» What this task involves: Starting at the first line below, copy through to the last line exactly.

____

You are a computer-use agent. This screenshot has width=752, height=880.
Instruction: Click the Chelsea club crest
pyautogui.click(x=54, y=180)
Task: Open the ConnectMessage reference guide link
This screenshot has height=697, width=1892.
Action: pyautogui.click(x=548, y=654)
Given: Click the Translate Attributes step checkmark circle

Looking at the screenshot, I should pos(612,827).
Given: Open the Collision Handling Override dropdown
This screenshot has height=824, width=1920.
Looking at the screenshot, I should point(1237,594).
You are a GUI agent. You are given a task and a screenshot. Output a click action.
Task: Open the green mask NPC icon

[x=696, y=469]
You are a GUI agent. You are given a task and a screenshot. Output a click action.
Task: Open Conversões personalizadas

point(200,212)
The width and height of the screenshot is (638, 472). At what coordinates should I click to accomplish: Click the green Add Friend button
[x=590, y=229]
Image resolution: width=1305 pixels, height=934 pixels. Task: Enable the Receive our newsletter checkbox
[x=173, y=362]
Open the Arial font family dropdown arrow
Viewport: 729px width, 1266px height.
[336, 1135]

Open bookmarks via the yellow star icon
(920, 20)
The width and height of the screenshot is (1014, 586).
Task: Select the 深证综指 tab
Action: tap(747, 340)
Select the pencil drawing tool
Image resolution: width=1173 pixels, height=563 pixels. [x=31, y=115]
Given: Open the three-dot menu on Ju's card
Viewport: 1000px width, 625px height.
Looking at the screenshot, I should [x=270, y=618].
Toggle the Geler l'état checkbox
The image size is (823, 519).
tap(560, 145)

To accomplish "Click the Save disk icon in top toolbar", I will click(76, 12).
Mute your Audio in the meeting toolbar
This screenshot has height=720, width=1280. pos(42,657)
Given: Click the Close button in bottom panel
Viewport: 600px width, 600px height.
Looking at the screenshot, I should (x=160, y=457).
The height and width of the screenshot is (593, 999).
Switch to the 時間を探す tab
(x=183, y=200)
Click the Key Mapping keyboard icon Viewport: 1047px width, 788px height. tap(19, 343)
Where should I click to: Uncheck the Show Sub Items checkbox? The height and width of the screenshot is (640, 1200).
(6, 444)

____

» Task answer:
You are a computer-use agent. This screenshot has width=752, height=880.
Instruction: Click the Chelsea club crest
pyautogui.click(x=54, y=180)
Task: Open the ConnectMessage reference guide link
This screenshot has height=697, width=1892.
Action: pyautogui.click(x=548, y=654)
Given: Click the Translate Attributes step checkmark circle

Looking at the screenshot, I should pos(612,827).
Given: Open the Collision Handling Override dropdown
This screenshot has height=824, width=1920.
Looking at the screenshot, I should point(1237,594).
You are a GUI agent. You are given a task and a screenshot. Output a click action.
Task: Open the green mask NPC icon

[x=696, y=469]
You are a GUI agent. You are given a task and a screenshot. Output a click action.
Task: Open Conversões personalizadas

point(200,212)
The width and height of the screenshot is (638, 472). At what coordinates should I click to accomplish: Click the green Add Friend button
[x=590, y=229]
Image resolution: width=1305 pixels, height=934 pixels. Task: Enable the Receive our newsletter checkbox
[x=173, y=362]
Open the Arial font family dropdown arrow
Viewport: 729px width, 1266px height.
[336, 1135]

Open bookmarks via the yellow star icon
(920, 20)
The width and height of the screenshot is (1014, 586).
Task: Select the 深证综指 tab
Action: tap(747, 340)
Select the pencil drawing tool
Image resolution: width=1173 pixels, height=563 pixels. [x=31, y=115]
Given: Open the three-dot menu on Ju's card
Viewport: 1000px width, 625px height.
Looking at the screenshot, I should [x=270, y=618].
Toggle the Geler l'état checkbox
The image size is (823, 519).
tap(560, 145)

To accomplish "Click the Save disk icon in top toolbar", I will click(76, 12).
Mute your Audio in the meeting toolbar
This screenshot has height=720, width=1280. pos(42,657)
Given: Click the Close button in bottom panel
Viewport: 600px width, 600px height.
Looking at the screenshot, I should (x=160, y=457).
The height and width of the screenshot is (593, 999).
Switch to the 時間を探す tab
(x=183, y=200)
Click the Key Mapping keyboard icon Viewport: 1047px width, 788px height. tap(19, 343)
Where should I click to: Uncheck the Show Sub Items checkbox? The height and width of the screenshot is (640, 1200).
(6, 444)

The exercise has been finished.